Goal
Can you write out all the lines of the items below again, requests included, shifting every click coordinate in the answers by -36 and leaving out the pictures?

╭─ Provided material

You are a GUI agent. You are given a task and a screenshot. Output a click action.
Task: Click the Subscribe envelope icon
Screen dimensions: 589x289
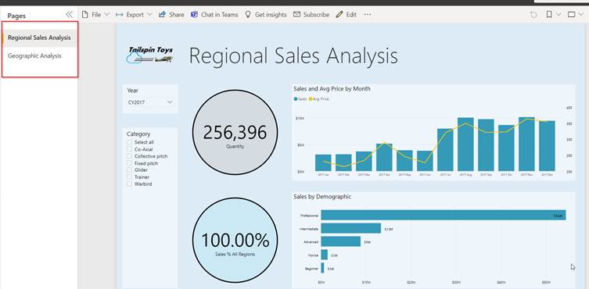click(x=296, y=15)
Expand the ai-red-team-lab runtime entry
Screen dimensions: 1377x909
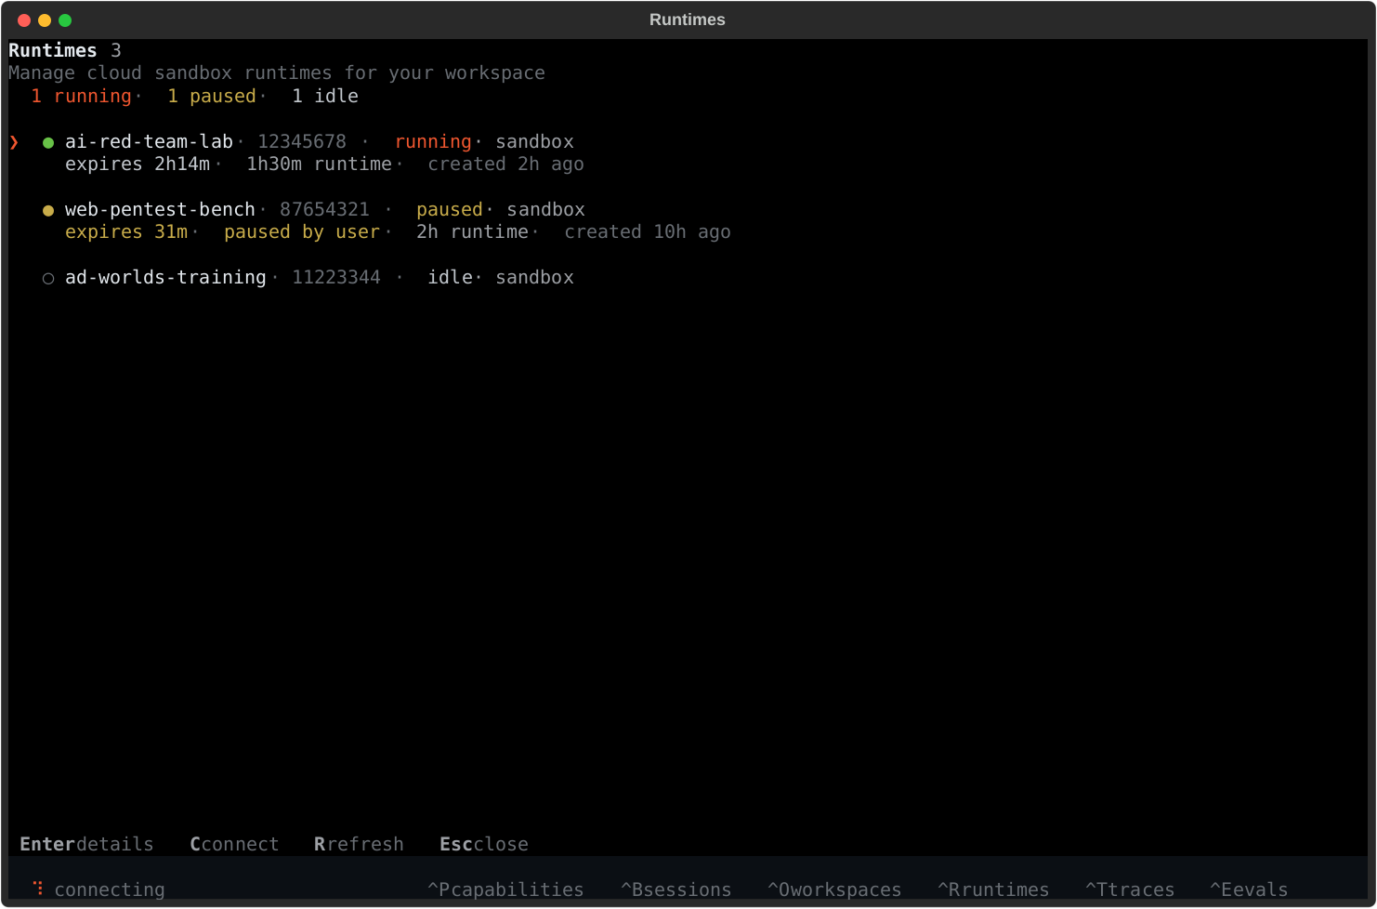pyautogui.click(x=149, y=141)
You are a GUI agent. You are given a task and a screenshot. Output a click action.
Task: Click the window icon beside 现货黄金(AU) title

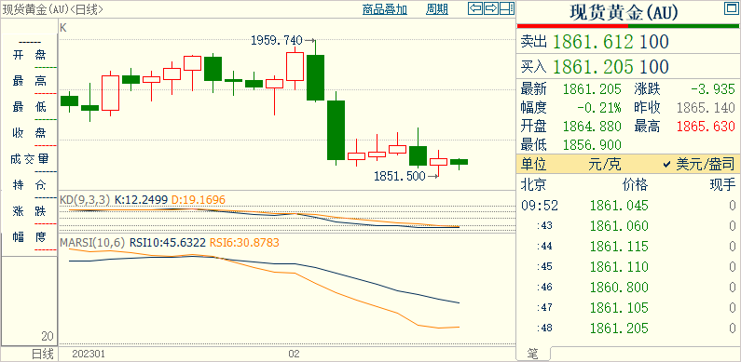(x=729, y=9)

╰─

The response
You are a GUI agent. You are given a task and a screenshot. Output a click action.
Task: Click the Subscribe envelope icon
Screen dimensions: 589x289
click(x=260, y=-21)
Expand the ai-red-team-lab runtime entry
Screen dimensions: 1377x909
pyautogui.click(x=113, y=105)
You are a GUI agent. You are given a task and a screenshot. Output a click action.
Task: Click the window icon beside 现货黄金(AU) title

(x=693, y=-27)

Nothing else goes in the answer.